On a recent trip to New York, I had a huge, quiet, perfectly clean room and ate in some famous and justifiably well regarded restaurants.

If the online reviews were to be believed, I would have encountered small, dark, noisy, dirty rooms, rude servers, poorly prepared food, and ridiculous prices.

There are, of course, more than enough positive reviews to keep the averages up. But who writes the bad reviews?

Clearly, they're people who think that a 100-year-old hotel or 80-year-old restaurant stays in business solely because of people who were fooled into going there by a fraudulent reputation. 

One person complained about being turned away after showing up in jeans to a restaurant where until recently men were required to wear a tie. Another review for the same restaurant claimed that the constantly-maintained-and-staffed washroom was dirty. (And to further give away the identity of the restaurant, several people claimed they went there because of the reputation, but "couldn't understand all the toys hanging from the ceiling.")

I consider myself to have high standards, and I've never had an experience as holistically awful as these people describe, despite going to the same places. So, am I just very accommodating, or are these people being unrealistic?


----------



## harvey_birdman (Mar 10, 2008)

There are several possible answers.

1. The negative reviews were written by competitors. Yelp is notorious for this.
2. The negative aspects of the review were present at the time the previous customer visited, but were resolved by the time you showed up.
3. People with different expectations and life experiences can visit the same place and yet react differently.


----------



## Starch (Jun 28, 2010)

Miket61 said:


> And to further give away the identity of the restaurant, several people claimed they went there because of the reputation, but "couldn't understand all the toys hanging from the ceiling."


Pretty funny.

There's a lot to harvey birdman's third possible answer, I think. Particularly if it's a place that well-known and serves tourists, the restaurant (or whatever) may supply exactly the experience that they're "supposed" to provide, but some of the customers have no idea what that is, or if it's what they're looking for. It's like somebody going to see "There Will Be Blood" because they think it's a teen slasher movie.


----------



## stubloom (Jun 6, 2010)

It's been said that we'll tell 10 friends and associates about a "bad" experience and 1 about an extraordinary experience.

As I high-end dry cleaner for over 20 years with a largely discriminating clientele, I've seen it all.
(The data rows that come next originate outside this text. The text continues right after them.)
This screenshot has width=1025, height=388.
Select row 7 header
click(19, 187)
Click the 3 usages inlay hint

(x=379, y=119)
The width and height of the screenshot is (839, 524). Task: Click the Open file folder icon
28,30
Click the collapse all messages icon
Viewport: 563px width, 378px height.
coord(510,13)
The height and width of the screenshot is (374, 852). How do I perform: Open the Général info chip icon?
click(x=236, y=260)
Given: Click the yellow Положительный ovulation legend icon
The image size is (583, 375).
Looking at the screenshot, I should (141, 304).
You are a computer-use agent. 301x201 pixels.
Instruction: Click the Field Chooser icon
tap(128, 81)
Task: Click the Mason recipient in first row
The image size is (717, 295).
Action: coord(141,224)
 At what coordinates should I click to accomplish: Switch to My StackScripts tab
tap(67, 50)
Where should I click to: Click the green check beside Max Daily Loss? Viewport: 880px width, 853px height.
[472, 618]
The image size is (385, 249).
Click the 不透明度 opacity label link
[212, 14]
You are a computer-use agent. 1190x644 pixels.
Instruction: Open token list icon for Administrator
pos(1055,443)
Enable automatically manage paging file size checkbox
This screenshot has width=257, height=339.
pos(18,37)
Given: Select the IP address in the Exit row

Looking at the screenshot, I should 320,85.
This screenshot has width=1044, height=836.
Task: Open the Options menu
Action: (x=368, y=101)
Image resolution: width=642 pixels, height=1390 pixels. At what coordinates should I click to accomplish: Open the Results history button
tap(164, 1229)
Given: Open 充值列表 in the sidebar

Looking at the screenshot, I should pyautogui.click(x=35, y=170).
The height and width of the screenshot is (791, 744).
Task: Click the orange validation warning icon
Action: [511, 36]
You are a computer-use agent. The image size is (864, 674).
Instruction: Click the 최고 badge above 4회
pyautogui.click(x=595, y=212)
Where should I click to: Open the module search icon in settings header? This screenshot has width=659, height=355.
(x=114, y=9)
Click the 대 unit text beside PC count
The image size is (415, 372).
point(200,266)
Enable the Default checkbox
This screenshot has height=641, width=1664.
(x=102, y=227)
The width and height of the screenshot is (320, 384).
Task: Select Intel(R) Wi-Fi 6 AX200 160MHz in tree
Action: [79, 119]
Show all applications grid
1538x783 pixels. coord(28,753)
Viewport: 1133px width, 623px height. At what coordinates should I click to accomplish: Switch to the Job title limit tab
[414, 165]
It's possible to have done beautiful work for a client for over 10 years (and never heard from them) but an overlooked, loose button on a slacks or trouser will result in a call or email. 

With the advent of the internet, everyone's a critic and their opinions are now real time.


----------



## JerseyJohn (Oct 26, 2007)

To Harvey Birdman's list, I'd add that sometimes good places just screw up or suffer a disaster once in a while - and as Stubloom says, the "victim" is a lot more likely to complain than a happy customer is to compliment.


----------



## dwebber18 (Jun 5, 2008)

Ya know I had a similar experience with out hotel room in NYC in August. It was listed as a 2.5 star only because it was an older hotel, and the room weren't modernized and swanky. I found it to be quaint, incredibly clean, and gigantic, especially for NYC. I gave it a very favorable rating because it exceeded my expectations. I wasn't expecting the Waldorf or the W, and I certainly didn't pay that for it. I really think its all about expectations, if you expect a 5 star restaurant and eat at a 3 star, don't rate it like you would a 5 star. Common sense to me, but I guess not everyone.


----------



## eagle2250 (Mar 24, 2006)

IMHO people see and experience pretty much what they are looking for and expecting to find. My wife and I take quite a few short trips in the course of a year. As the opportunity presents itself, we like to stay in quaint bed and breakfasts, created out of restored older homes. Many would find the smaller rooms, period wallpaper patterns, antique furniture and lack of modern services (ie: Internet access) frequently found in these places to be seriously lacking but, we find such to simply add to the charm. Differing expectations and perspectives result in differing opinions and evaluations!


----------



## Miket61 (Mar 1, 2008)

dwebber18 said:


> I wasn't expecting the Waldorf or the W, and I certainly didn't pay that for it.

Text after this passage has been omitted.